O rendimento médio mensal domiciliar per capita no Brasil cresceu 6,9% em 2022, para R$ 1.586, após ter atingido em 2021 o menor valor da série histórica (R$ 1.484), segundo a Pesquisa Nacional por Amostra de Domicílios (PNAD) Contínua: Rendimento de todas as fontes 2022, divulgada nesta quinta-feira (11) hoje pelo IBGE.
Em 2022, a massa do rendimento mensal real domiciliar per capita subiu 7,7% ante 2021, chegando a R$ 339,6 bilhões em 2022, informou o IBGE.
A região Nordeste seguiu com a de menor rendimento médio mensal domiciliar per capita (R$ 1.011), enquanto a Sul continuou com o maior valor (R$ 1.927).
O rendimento médio real de todas as fontes cresceu 2,0% frente a 2021 e chegou a R$ 2.533, o segundo menor valor da série, desde 2012.
Já o rendimento de todos os trabalhos (R$ 2.659) caiu 2,1%, enquanto o rendimento de outras fontes (R$ 1.657) cresceu 12,1%.
De 2021 para 2022, a massa do rendimento mensal real de todos os trabalhos subiu 6,6%, indo para R$ 253,1 bilhões.
Foi uma recuperação após as perdas de 5,6% em 2020 e de 3,2% em 2021, durante a pandemia.
Já o rendimento médio mensal da categoria Aluguel e arrendamento caiu de R$ 1.989 em 2021 para R$ 1.755 em 2022, menor valor da série. Esse movimento foi acompanhado pelas regiões Nordeste, Sul e Sudeste, a última apresentando a maior queda, de R$ 2.261 para R$ 1.815.

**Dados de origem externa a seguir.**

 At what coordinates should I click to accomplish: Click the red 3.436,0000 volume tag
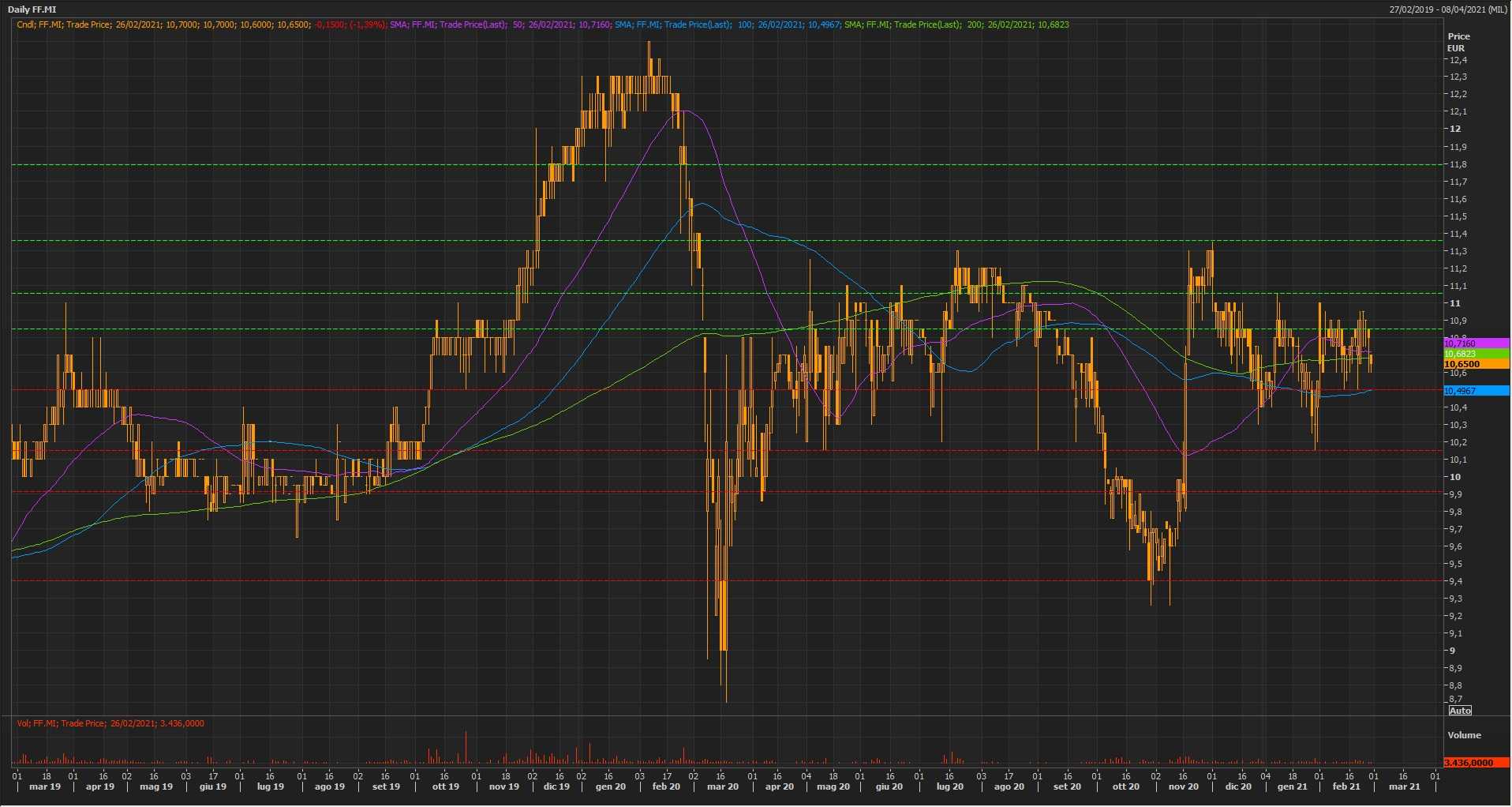coord(1475,763)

“Essa foi a primeira vez que essa categoria ficou abaixo dos dois mil reais na região Sudeste, em uma grande queda. Uma possível explicação pode ser a inflação. Conseguimos perceber esse movimento também em outras categorias. Alguns itens não são reajustados de acordo com a inflação, o que causa essa corrosão”, diz em nota Alessandra Brito, analista da pesquisa.

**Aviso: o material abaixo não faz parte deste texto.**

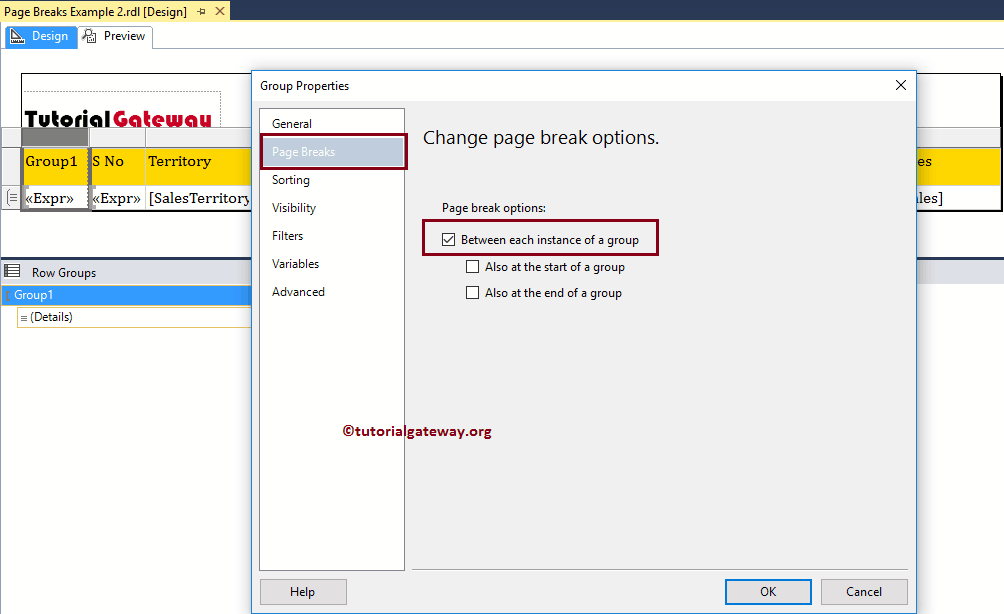The height and width of the screenshot is (614, 1004).
Task: Click the OK button
Action: (x=767, y=591)
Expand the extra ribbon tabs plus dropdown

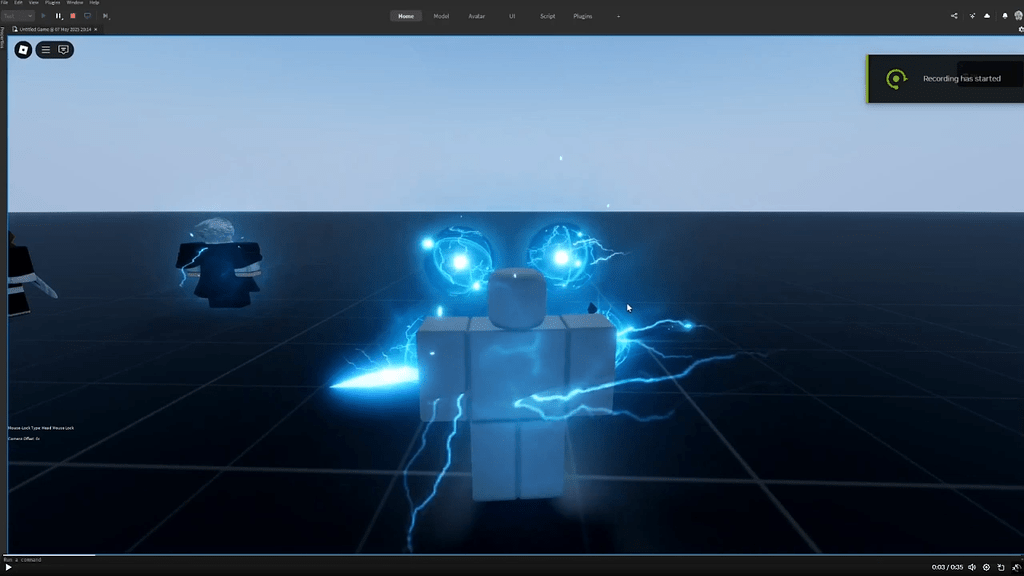(x=618, y=16)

Ainda segundo a pesquisa, o percentual de pessoas com algum tipo de rendimento na população do país subiu de 59,8% em 2021 para 62,6% em 2022. Houve crescimento em todas as regiões e o Sul teve a maior estimativa (67,0%), enquanto a região Norte contou com a menor (55,9%).
Cresceu também o percentual de pessoas com rendimento de todos os trabalhos, indo de 41,1% em 2021, para 44,5% em 2022, o que evidencia o aumento de ocupação no país, segundo o IBGE.
Em contrapartida, no mesmo período caiu de 24,8% para 24,4% o percentual das pessoas com rendimentos de “Outras fontes”.
Dentro desse segmento “Outras fontes”, 13,3% (28,5 milhões de pessoas) da população residente recebiam “Aposentadoria e Pensão” em 2022, enquanto 8,9% recebiam “Outros rendimentos”, 2,0% recebiam “Pensão alimentícia, doação ou mesada de não morador” e 1,7% “Aluguel e arrendamento”.
Considerando-se o rendimento domiciliar per capita da população, a participação do rendimento de “Todos os trabalhos” era de 74,5% e a de “Outras Fontes”, 25,5%.
Dentro do segmento de “Outras fontes”, 18,1% iam para “Aposentadoria e Pensão”, 1,9% para “Aluguel e Arrendamento”, 0,9% para “Pensão alimentícia, Doação e Mesada de não-morador” e 4,6% para “Outros rendimentos”.